▶ [Your assignment] Show the lines below that contain the string "cell".

====== Information

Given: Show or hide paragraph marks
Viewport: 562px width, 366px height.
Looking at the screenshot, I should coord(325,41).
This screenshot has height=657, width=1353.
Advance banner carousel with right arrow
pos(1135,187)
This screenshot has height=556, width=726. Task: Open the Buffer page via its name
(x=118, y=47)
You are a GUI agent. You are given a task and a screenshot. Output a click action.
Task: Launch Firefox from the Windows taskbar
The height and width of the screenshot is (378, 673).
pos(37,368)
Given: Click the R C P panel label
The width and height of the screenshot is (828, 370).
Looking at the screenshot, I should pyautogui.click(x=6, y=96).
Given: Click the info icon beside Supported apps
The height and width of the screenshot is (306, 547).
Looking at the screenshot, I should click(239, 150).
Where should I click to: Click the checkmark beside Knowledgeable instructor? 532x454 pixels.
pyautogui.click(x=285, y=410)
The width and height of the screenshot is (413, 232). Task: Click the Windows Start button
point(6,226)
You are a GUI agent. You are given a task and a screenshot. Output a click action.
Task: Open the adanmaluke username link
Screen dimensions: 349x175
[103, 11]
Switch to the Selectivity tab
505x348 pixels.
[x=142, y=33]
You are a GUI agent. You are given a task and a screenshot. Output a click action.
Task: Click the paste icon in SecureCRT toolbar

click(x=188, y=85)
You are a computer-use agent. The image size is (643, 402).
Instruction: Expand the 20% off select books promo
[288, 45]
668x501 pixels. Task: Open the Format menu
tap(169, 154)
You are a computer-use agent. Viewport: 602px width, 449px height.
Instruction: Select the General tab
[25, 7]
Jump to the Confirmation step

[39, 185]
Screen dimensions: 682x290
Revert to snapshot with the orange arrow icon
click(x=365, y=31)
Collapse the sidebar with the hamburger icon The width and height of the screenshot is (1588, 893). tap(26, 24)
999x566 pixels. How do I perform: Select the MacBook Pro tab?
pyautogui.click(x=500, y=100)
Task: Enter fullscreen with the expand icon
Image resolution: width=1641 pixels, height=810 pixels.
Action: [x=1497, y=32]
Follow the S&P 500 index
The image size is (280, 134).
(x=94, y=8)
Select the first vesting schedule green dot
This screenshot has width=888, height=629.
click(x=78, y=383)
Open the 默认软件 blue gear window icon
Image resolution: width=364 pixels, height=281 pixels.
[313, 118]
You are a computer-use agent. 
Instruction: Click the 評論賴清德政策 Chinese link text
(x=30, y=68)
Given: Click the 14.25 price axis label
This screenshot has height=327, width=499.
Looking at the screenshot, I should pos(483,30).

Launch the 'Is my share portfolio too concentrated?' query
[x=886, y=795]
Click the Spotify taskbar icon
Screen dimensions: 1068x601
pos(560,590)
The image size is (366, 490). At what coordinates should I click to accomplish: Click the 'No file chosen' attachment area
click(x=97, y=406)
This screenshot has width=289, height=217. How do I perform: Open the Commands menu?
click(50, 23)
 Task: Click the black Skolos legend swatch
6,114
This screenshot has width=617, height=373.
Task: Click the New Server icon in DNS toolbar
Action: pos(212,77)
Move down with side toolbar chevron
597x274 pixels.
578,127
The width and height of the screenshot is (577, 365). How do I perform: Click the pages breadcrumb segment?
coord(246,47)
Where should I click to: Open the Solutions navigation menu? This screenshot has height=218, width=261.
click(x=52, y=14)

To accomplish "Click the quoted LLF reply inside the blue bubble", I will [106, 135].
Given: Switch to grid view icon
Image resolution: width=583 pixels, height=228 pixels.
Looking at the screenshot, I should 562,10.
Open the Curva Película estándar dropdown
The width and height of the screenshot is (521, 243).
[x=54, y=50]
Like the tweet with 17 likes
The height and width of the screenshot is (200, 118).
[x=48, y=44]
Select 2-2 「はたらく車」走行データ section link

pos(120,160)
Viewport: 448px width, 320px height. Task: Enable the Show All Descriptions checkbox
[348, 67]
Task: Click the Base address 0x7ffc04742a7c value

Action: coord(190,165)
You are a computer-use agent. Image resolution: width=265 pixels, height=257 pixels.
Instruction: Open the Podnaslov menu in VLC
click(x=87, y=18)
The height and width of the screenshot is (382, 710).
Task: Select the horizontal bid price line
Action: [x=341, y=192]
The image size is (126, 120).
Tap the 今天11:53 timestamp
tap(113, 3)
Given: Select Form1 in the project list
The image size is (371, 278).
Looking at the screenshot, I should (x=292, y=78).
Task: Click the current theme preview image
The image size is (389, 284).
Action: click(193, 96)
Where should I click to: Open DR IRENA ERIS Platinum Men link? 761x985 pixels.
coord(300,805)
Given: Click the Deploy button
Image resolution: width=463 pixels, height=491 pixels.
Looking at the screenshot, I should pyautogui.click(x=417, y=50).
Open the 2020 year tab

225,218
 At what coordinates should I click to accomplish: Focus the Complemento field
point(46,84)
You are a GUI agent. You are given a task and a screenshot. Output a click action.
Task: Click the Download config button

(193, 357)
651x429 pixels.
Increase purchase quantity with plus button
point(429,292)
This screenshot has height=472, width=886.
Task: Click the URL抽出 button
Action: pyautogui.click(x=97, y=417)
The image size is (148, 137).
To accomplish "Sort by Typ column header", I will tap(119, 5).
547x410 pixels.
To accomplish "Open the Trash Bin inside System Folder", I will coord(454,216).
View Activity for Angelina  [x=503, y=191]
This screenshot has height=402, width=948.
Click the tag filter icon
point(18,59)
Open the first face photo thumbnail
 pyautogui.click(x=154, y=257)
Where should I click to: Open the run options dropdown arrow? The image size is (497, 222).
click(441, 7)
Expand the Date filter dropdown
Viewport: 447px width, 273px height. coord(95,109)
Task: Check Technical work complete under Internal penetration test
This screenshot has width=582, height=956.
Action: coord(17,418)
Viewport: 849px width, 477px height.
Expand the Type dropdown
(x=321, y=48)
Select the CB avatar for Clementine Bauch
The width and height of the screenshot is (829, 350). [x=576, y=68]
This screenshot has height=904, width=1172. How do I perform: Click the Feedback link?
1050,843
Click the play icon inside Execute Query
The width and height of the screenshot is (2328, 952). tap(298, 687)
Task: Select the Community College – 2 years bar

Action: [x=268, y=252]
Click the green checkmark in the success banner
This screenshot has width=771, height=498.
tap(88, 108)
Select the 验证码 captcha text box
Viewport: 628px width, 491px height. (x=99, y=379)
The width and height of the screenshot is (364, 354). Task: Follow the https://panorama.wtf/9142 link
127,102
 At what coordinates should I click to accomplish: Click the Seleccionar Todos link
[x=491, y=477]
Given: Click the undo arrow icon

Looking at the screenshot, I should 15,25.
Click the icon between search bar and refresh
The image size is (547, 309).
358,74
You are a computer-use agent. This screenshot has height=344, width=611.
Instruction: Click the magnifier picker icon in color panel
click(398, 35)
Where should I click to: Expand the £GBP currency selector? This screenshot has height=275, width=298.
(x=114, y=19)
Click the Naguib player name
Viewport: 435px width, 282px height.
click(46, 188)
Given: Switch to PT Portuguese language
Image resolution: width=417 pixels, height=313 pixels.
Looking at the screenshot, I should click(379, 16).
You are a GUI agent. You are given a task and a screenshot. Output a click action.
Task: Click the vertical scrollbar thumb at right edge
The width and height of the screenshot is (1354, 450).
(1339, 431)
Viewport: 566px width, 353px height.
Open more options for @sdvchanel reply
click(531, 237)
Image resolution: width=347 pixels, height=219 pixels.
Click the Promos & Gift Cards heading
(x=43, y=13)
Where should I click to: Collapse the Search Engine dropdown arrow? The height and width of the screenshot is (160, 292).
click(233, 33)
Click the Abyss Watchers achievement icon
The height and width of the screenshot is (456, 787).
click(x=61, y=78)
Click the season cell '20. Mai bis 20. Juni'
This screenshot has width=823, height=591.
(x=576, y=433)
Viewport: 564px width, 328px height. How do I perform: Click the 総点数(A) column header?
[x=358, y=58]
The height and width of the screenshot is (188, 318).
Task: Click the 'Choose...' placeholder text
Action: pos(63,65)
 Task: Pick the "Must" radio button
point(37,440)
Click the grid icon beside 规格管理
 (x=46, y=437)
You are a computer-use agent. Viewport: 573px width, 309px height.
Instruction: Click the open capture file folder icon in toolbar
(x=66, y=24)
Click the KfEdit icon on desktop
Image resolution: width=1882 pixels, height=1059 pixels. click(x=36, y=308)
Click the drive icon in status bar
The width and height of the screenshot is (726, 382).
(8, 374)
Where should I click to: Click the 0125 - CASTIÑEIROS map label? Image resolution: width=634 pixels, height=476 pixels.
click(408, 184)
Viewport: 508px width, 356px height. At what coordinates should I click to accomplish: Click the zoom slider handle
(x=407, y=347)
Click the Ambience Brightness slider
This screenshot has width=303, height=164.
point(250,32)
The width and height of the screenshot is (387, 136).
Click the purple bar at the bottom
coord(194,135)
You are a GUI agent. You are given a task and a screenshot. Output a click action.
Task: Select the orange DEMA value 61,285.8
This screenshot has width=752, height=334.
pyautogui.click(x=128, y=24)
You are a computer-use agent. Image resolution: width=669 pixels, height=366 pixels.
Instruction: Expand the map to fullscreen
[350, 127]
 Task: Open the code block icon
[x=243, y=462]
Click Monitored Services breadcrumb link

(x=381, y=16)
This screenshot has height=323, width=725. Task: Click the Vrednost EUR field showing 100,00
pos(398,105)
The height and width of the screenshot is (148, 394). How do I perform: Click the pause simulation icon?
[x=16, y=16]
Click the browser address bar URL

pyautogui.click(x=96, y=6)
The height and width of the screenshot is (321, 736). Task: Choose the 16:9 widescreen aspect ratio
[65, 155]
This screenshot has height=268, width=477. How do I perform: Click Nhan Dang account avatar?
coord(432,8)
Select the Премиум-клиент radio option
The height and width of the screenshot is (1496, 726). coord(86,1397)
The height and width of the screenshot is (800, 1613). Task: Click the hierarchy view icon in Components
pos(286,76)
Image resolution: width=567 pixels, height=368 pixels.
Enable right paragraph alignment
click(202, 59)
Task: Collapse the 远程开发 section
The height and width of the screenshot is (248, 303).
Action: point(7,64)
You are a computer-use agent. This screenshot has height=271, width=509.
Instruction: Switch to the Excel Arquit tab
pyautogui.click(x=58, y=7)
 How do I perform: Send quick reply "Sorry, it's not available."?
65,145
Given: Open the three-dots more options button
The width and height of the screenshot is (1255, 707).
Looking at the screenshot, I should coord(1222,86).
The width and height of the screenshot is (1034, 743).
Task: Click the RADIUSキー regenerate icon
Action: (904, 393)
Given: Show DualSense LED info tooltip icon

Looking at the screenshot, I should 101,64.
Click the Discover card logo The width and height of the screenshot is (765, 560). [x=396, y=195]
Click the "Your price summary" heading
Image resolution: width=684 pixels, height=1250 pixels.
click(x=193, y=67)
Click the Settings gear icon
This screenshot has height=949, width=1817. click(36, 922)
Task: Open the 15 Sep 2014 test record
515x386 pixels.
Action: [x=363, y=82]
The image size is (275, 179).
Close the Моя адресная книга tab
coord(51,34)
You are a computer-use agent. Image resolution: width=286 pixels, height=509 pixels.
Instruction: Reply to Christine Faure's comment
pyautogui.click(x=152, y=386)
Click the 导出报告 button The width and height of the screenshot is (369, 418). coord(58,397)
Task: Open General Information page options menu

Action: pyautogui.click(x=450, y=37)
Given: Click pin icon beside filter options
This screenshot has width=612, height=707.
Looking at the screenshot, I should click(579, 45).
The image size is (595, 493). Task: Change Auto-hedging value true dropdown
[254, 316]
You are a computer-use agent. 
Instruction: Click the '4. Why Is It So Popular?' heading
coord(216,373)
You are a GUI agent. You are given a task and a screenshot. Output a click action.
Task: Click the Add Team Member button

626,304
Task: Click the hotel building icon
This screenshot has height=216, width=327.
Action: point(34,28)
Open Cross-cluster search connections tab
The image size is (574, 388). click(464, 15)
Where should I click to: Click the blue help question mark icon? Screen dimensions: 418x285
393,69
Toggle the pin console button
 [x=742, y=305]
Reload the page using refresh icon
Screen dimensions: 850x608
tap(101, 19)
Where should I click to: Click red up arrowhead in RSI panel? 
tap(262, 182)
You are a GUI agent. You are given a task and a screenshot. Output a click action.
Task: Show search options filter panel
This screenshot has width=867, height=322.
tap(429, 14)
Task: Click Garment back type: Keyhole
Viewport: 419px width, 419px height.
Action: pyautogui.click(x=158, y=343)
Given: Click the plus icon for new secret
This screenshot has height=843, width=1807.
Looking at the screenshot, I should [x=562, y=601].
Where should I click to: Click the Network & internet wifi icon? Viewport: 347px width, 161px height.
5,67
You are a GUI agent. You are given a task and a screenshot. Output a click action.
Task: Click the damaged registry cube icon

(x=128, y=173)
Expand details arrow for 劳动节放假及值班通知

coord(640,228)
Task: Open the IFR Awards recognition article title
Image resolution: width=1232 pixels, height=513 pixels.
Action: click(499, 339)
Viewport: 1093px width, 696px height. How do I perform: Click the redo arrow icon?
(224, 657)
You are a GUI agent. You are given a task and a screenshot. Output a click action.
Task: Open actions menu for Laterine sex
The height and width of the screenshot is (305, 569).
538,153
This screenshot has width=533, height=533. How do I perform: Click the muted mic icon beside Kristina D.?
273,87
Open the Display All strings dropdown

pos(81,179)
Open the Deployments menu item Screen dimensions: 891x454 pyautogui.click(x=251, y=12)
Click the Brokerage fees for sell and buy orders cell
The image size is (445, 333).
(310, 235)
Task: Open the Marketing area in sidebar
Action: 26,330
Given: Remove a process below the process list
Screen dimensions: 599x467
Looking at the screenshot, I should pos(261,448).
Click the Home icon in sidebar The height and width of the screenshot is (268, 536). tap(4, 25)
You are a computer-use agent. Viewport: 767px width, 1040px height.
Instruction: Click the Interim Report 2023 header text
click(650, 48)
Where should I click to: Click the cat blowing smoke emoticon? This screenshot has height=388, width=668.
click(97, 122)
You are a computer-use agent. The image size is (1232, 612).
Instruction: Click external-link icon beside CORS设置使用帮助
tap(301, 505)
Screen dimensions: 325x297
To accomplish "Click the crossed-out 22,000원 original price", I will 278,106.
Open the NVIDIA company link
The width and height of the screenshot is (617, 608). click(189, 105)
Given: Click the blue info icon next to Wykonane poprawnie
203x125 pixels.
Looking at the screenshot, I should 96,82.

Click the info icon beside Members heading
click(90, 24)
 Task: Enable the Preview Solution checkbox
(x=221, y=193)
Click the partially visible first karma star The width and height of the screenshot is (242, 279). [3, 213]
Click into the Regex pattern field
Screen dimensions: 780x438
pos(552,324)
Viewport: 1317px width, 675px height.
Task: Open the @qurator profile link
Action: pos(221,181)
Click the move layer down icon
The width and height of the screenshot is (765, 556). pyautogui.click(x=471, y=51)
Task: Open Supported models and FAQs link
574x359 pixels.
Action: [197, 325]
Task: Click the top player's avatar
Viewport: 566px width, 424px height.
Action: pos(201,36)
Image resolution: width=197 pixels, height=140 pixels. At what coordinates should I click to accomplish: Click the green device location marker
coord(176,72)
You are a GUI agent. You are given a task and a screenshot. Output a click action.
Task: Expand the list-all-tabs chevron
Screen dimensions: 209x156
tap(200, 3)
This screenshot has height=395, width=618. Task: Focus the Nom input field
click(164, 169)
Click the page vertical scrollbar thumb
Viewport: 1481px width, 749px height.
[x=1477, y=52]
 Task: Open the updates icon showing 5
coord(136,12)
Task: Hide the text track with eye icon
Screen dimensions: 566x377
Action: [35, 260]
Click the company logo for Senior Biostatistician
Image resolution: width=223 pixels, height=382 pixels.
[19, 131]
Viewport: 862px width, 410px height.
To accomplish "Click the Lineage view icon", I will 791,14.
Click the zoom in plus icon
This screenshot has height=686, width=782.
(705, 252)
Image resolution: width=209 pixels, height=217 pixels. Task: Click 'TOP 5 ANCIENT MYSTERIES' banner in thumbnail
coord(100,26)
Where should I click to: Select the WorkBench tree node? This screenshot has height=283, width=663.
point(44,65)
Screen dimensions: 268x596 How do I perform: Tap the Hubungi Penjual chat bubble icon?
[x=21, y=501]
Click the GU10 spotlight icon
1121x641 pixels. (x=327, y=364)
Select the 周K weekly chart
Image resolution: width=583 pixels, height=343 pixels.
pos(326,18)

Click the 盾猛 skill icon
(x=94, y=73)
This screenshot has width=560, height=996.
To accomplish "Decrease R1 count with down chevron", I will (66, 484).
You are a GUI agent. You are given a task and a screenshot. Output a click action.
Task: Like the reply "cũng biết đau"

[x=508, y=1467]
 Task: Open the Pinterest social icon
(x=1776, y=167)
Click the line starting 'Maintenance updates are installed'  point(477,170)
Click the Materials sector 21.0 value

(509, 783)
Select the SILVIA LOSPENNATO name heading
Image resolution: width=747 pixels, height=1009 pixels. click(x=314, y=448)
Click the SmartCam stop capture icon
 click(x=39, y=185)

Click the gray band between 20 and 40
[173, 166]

============

▶ [Exercise solution]
Click the season cell '20. Mai bis 20. Juni'
Click the Brokerage fees for sell and buy orders cell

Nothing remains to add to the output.